While Moore likes to portray himself as a mythbuster, SiCKO feeds the myth that more medical care is always better. He also neglects to say whether this sort of aggressive medical intervention would be provided in the other nations he praises. I'd bet it isn't because being more conservative about treatment in extreme cases is one way most nations conserve resources for the mainstream care of the majority of patients. And, by the way, being more conservative also generally means less treatment-related harm. Moore never seems to consider that aggressive treatment might be futile or even damaging.
The film also makes the common mistake of commingling the concepts of universal coverage and single-payer financing systems. Even as he ridicules those who equate criticizing Iraq War policies with supporting terrorists, he asserts that opposition to single-payer financing is the same as being unconcerned about the millions of Americans without health care coverage. And he implies that the Canadian, British, and French health care systems are virtually unblemished by domestic criticism. Yeah, right.
The Facts vs. the Story
I could go on with a list of inaccuracies and half-truths, and I'm certain many of Moore's critics will, but this article is about the media's portrayals of health and medical issues, and I'm not taking sides in the health care reform debate. What's more, Moore scores many direct hits on a reimbursement system that often rewards health plans for putting roadblocks in the way of treatment or for shutting out applicants who might actually use their insurance benefits.

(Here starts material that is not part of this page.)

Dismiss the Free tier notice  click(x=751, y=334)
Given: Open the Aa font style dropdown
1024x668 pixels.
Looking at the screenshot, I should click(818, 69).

It's important not to let the gaps in his logic or the flaws in his facts obscure the effective thrust of Moore's filmmaking. When he asks staff members at a UK National Health Service hospital for directions to the billing department, their bewilderment is delicious. And when he finally finds a window marked “Cashier,” the punch line (painfully funny to Americans) is that the man behind the counter is not demanding payment, he is giving cash to patients to reimburse their transportation expenses.

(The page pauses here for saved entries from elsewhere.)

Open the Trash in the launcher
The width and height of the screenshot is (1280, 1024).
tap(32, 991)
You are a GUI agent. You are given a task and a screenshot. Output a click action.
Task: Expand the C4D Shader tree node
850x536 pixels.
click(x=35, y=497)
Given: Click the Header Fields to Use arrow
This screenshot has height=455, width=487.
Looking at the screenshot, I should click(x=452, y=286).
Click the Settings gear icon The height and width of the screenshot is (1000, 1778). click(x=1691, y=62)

Moore also interviews a man in Canada whose hand was severed by a power saw. Four surgeons took shifts over 24 hours to reconstruct his hand. There was no bill. Moore tells the man from Canada about an American who lost the tips of two fingers to a power saw and was told that reattaching both would cost $72,000, a price the man could not afford, so the American decided to discard one fingertip. The look of startled shock on the Canadian man's face is palpable.
SiCKO communicates essential human concerns and desires, not a treatise on health system organization. It is centered on values, dreams, and nightmares. Moore explicitly (and I think correctly) identifies the balance between the individual and the community as being at the core of the differences between the U.S. system and those of most other nations.

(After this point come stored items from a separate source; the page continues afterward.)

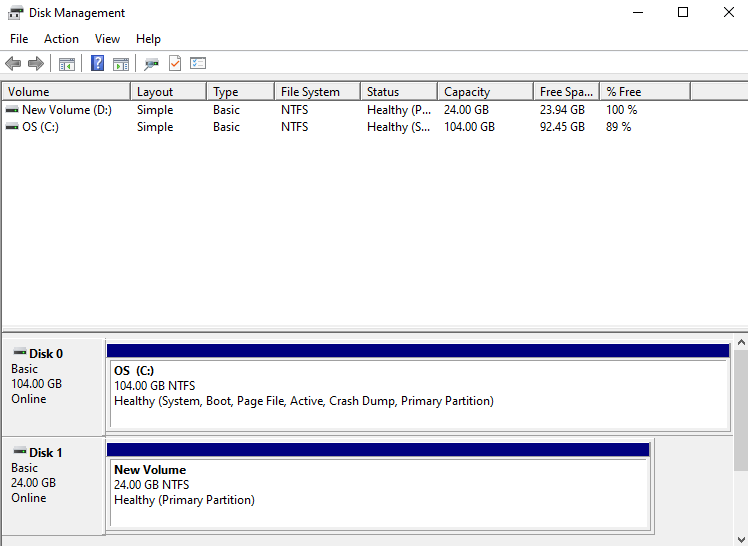Click the disk connect toolbar icon
This screenshot has height=546, width=748.
pos(151,64)
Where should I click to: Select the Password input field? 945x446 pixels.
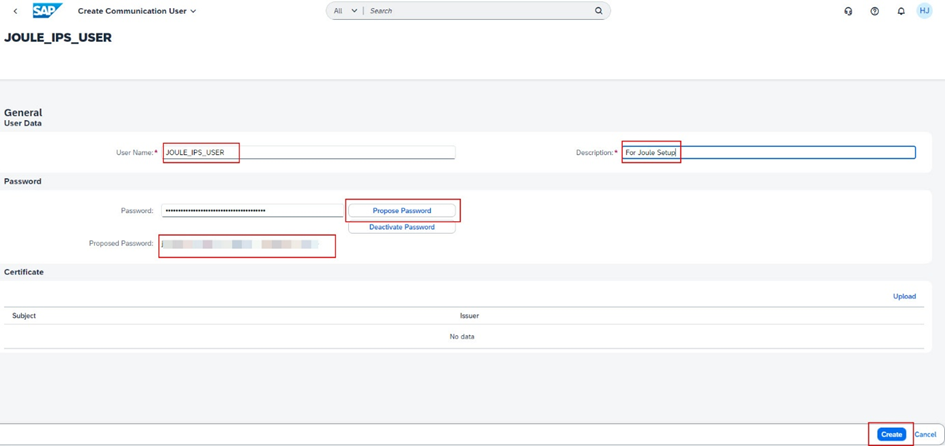coord(252,211)
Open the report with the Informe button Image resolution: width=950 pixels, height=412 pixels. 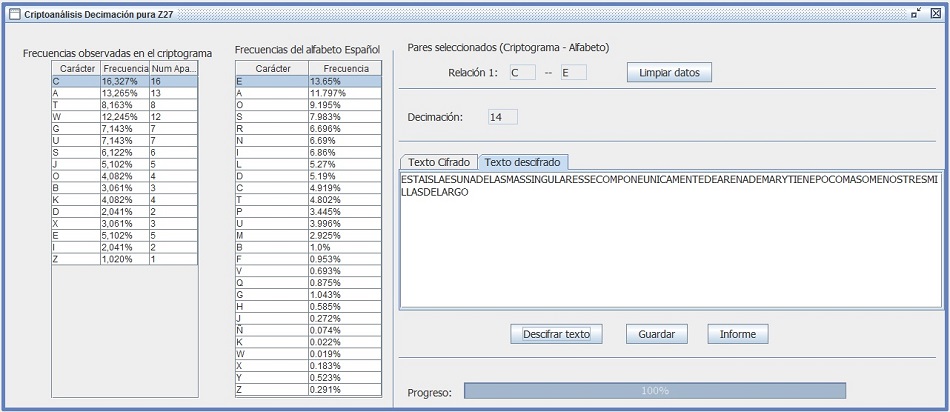coord(738,334)
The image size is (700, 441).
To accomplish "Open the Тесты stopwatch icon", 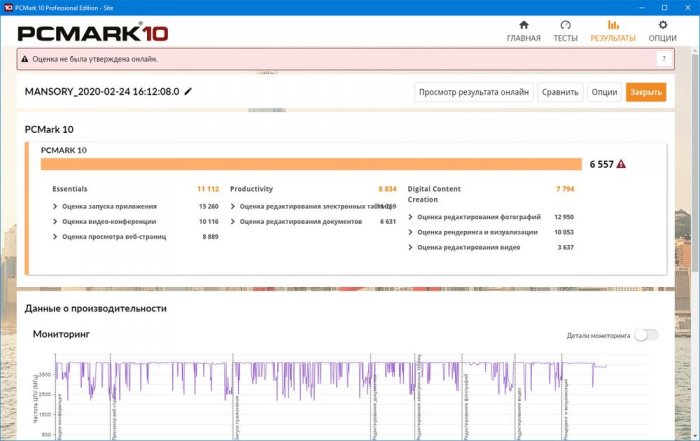I will [x=566, y=25].
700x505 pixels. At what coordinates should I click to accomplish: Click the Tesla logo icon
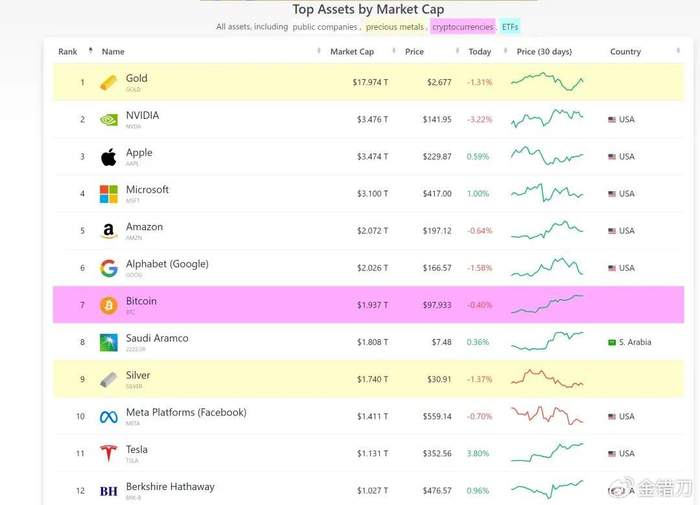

The movies, like television, are essentially emotional media — poor at conveying facts, powerful at making emotional connections. And when it comes to motivating people, I'll put my money on emotions over facts any day.
So I suspect that while most of the chatter about SiCKO will be about which of his facts are right or wrong, the real effect of this piece of motion picture communication will be to help clarify what we're really arguing about — not co-pays but care, not underwriting but responsibility.